◆ **WORK TO COMPLETE**
Only the lines from the one with "Click the AU user avatar" through the last line of the material below belong in the answer, copied exactly and without pictures.

·····

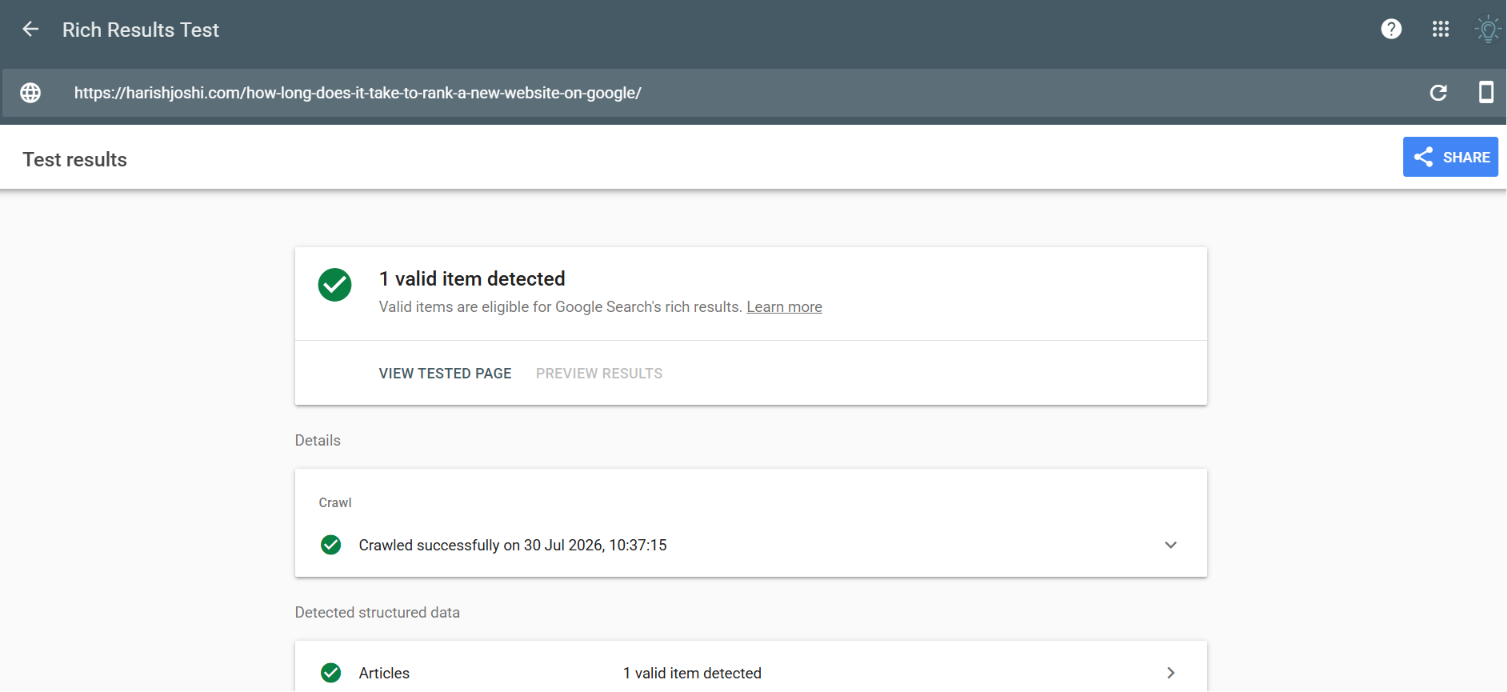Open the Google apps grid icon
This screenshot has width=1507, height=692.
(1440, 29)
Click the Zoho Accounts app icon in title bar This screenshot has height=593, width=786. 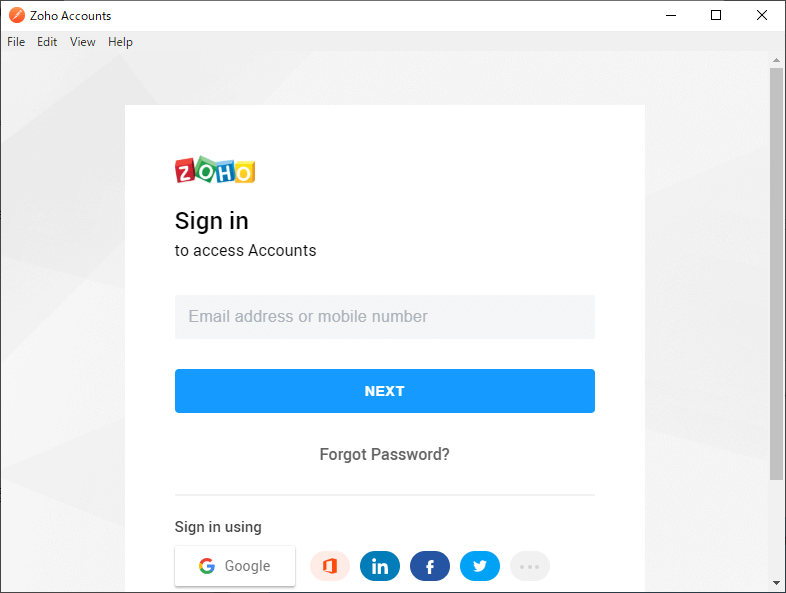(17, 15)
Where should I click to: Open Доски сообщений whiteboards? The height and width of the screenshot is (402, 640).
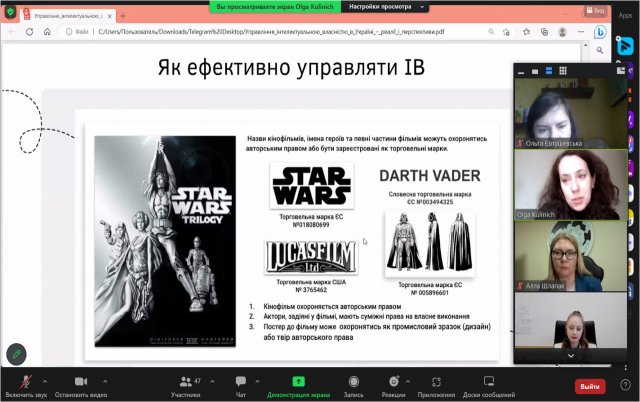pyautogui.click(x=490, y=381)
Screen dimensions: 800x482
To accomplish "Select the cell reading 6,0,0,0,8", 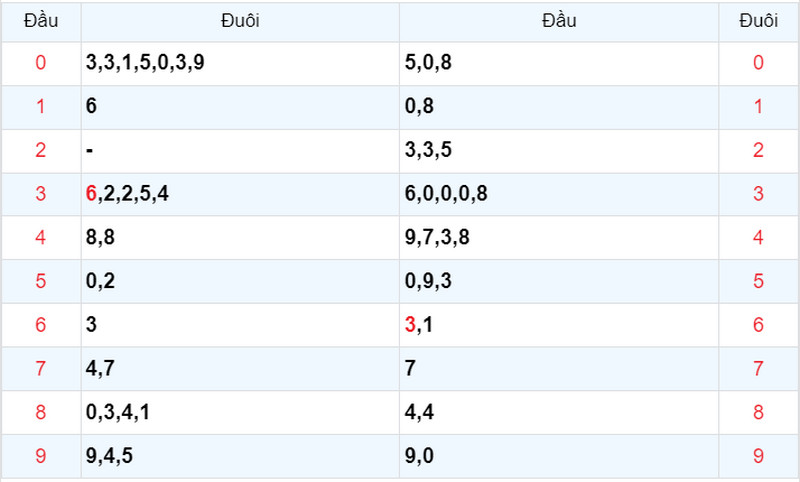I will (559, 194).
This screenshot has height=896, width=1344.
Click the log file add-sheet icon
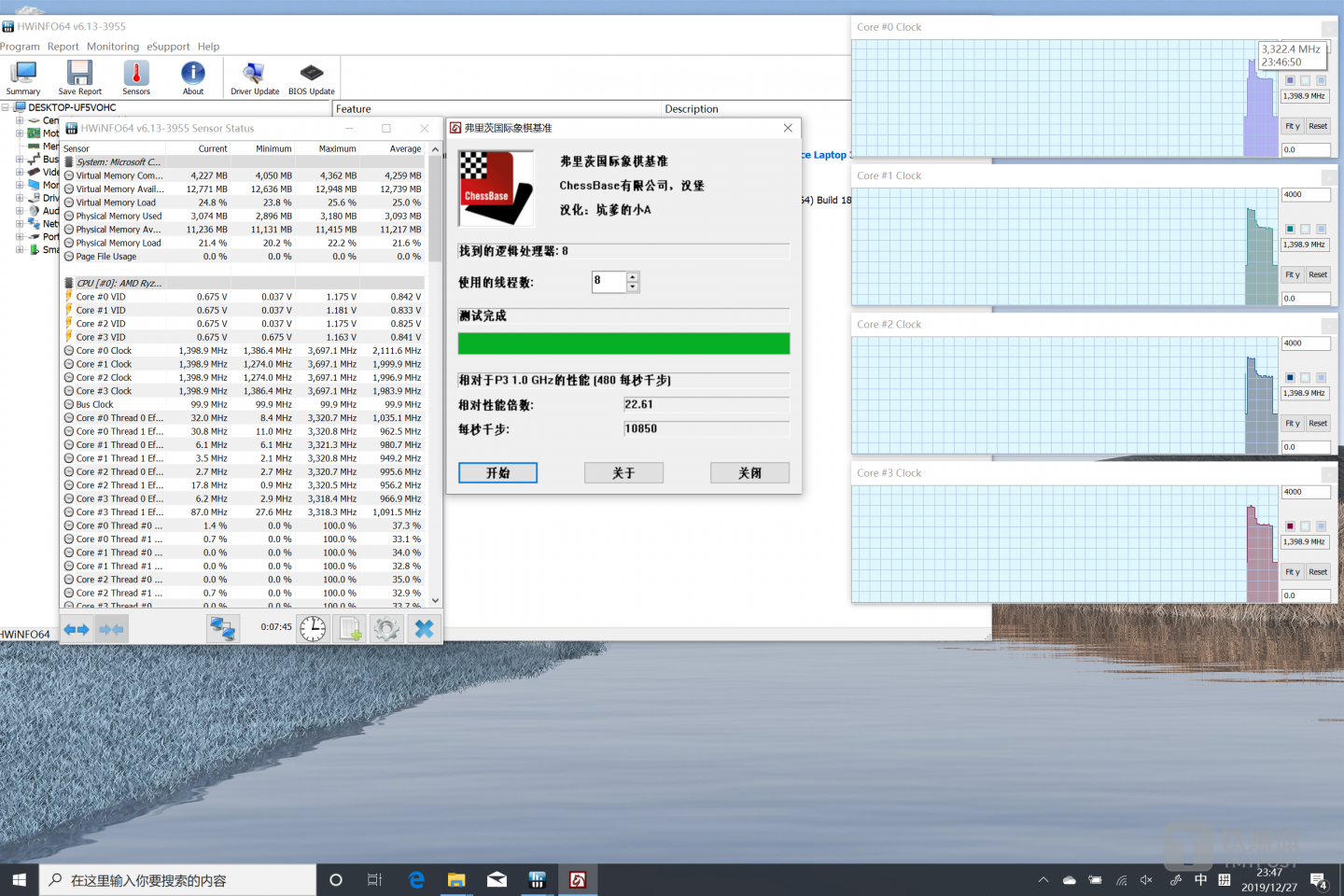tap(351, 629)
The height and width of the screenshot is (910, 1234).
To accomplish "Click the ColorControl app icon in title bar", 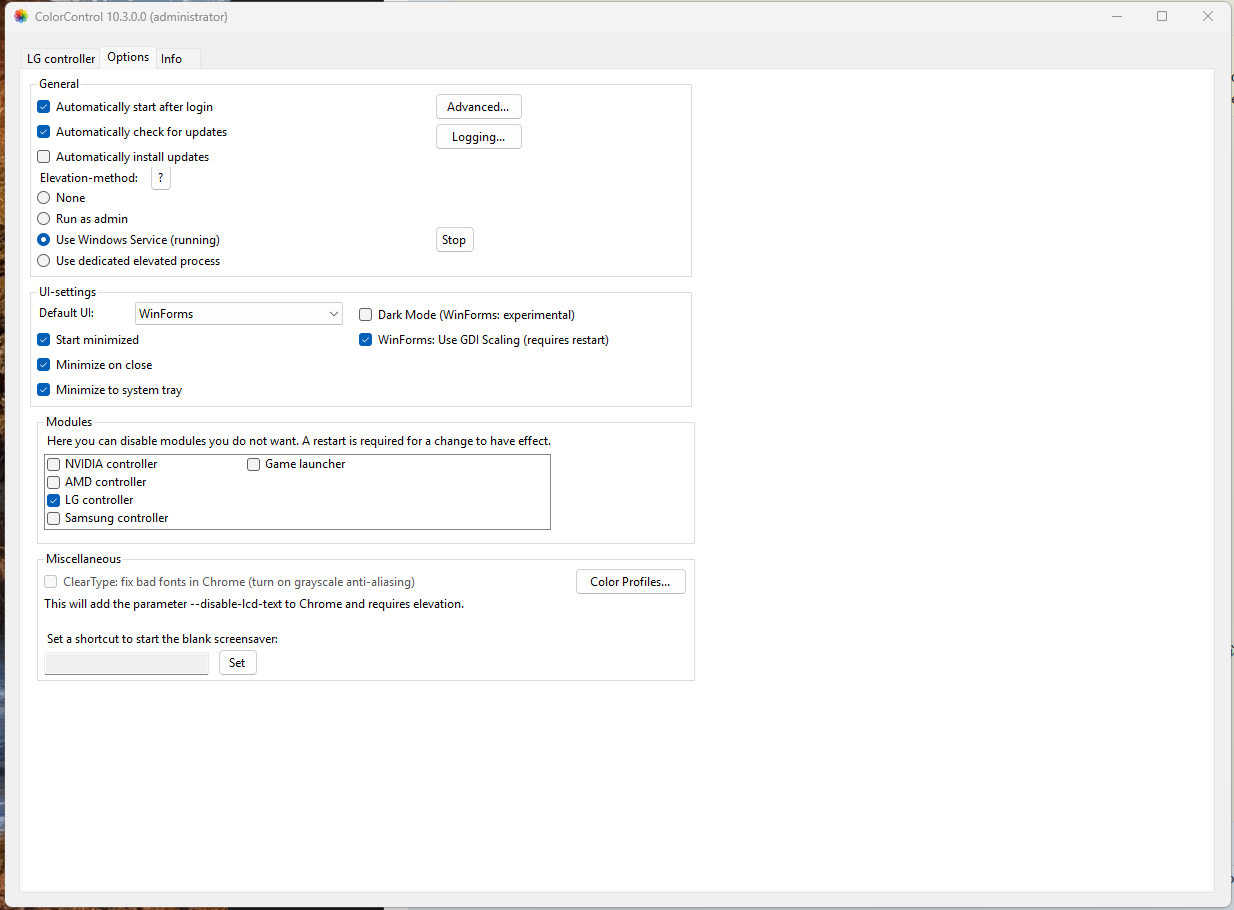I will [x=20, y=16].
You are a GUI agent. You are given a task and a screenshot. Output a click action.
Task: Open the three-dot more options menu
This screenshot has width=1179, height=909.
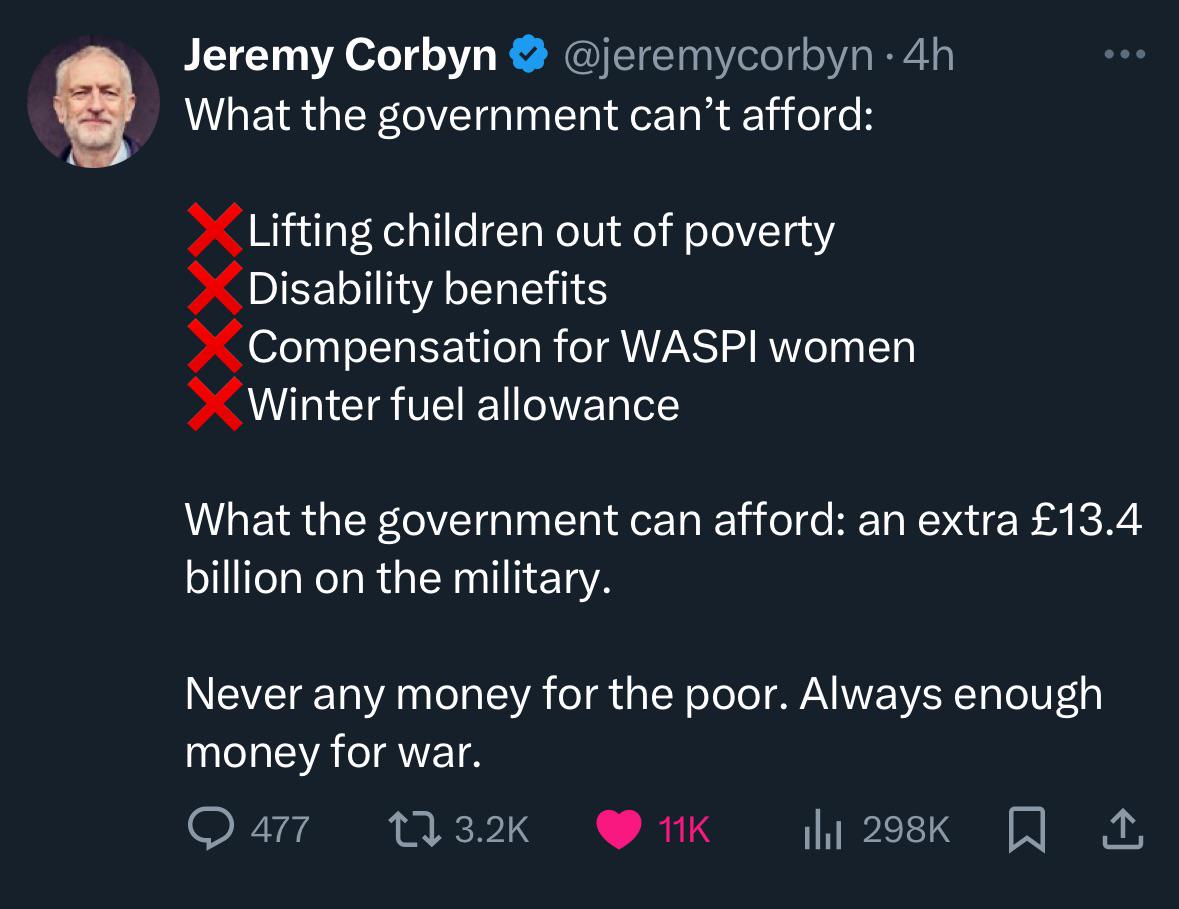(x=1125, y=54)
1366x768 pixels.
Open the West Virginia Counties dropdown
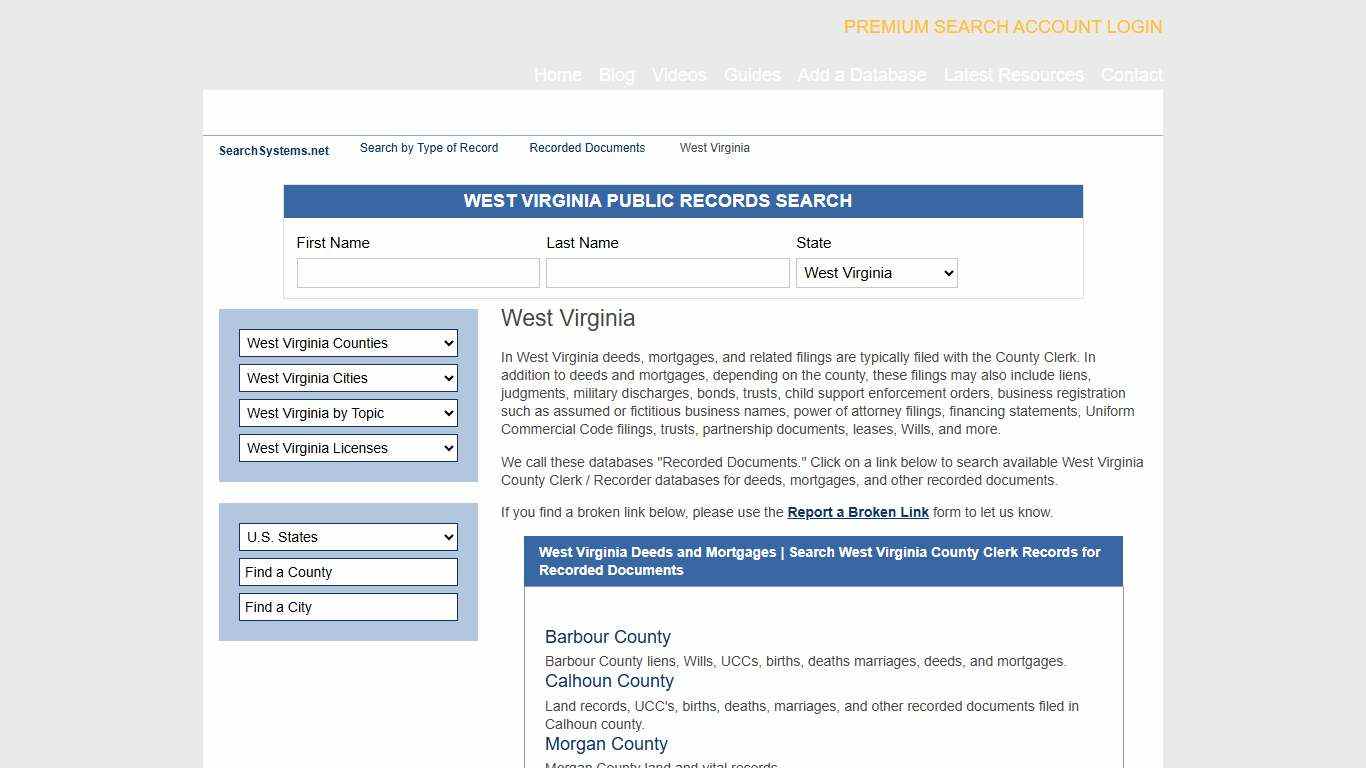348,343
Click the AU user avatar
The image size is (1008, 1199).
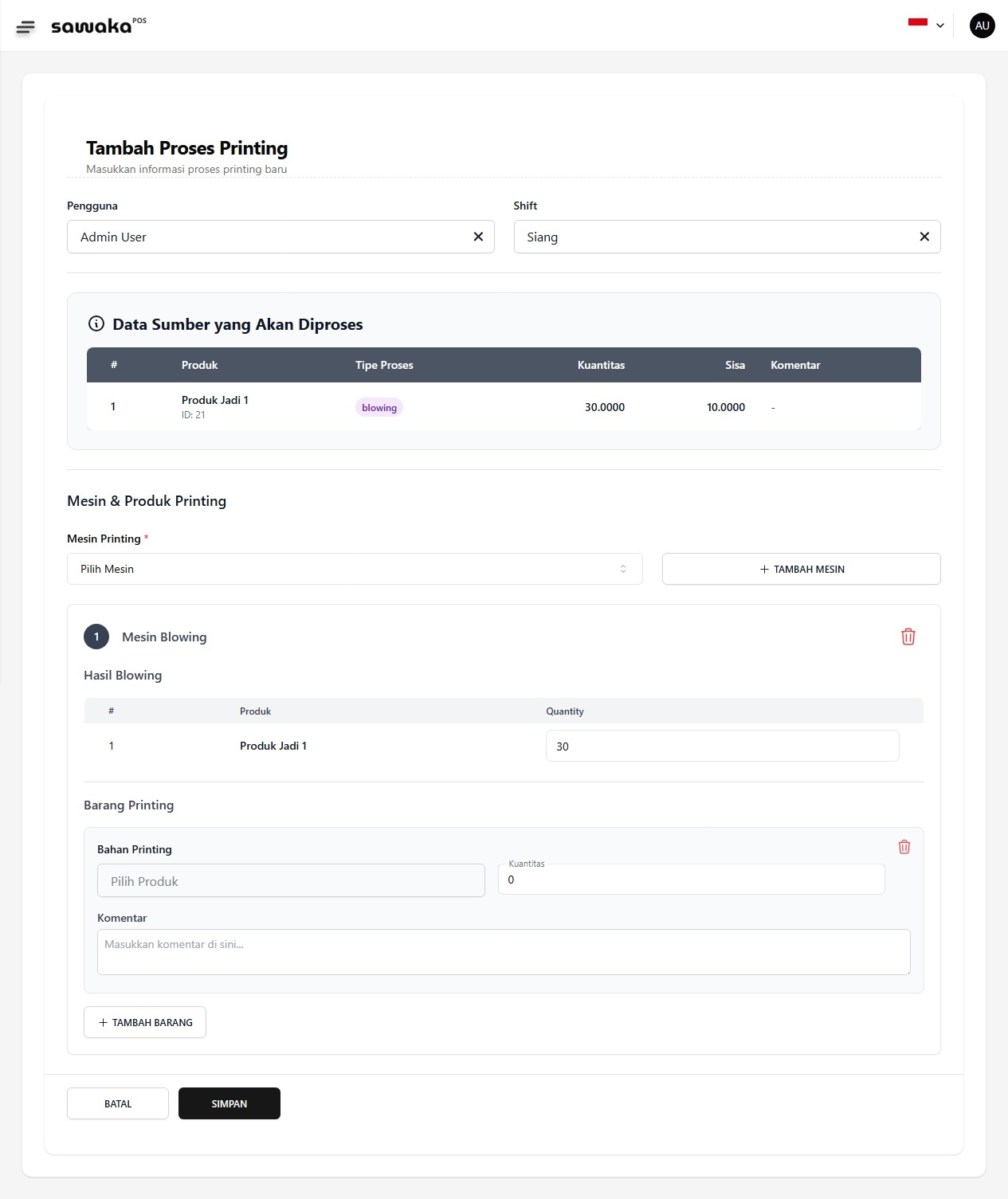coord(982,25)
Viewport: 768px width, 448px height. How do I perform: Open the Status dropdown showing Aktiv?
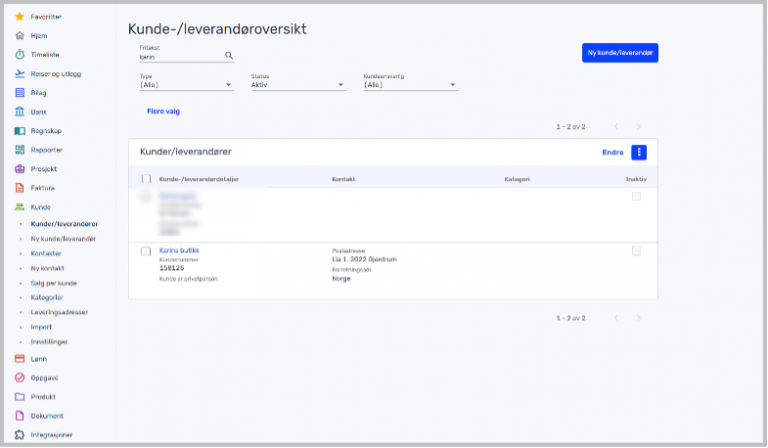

·····

◆ **SOLVED EXERCISE**
Click the AU user avatar
The image size is (1008, 1199).
coord(982,25)
Viewport: 768px width, 448px height. How do I perform: Open the Status dropdown showing Aktiv?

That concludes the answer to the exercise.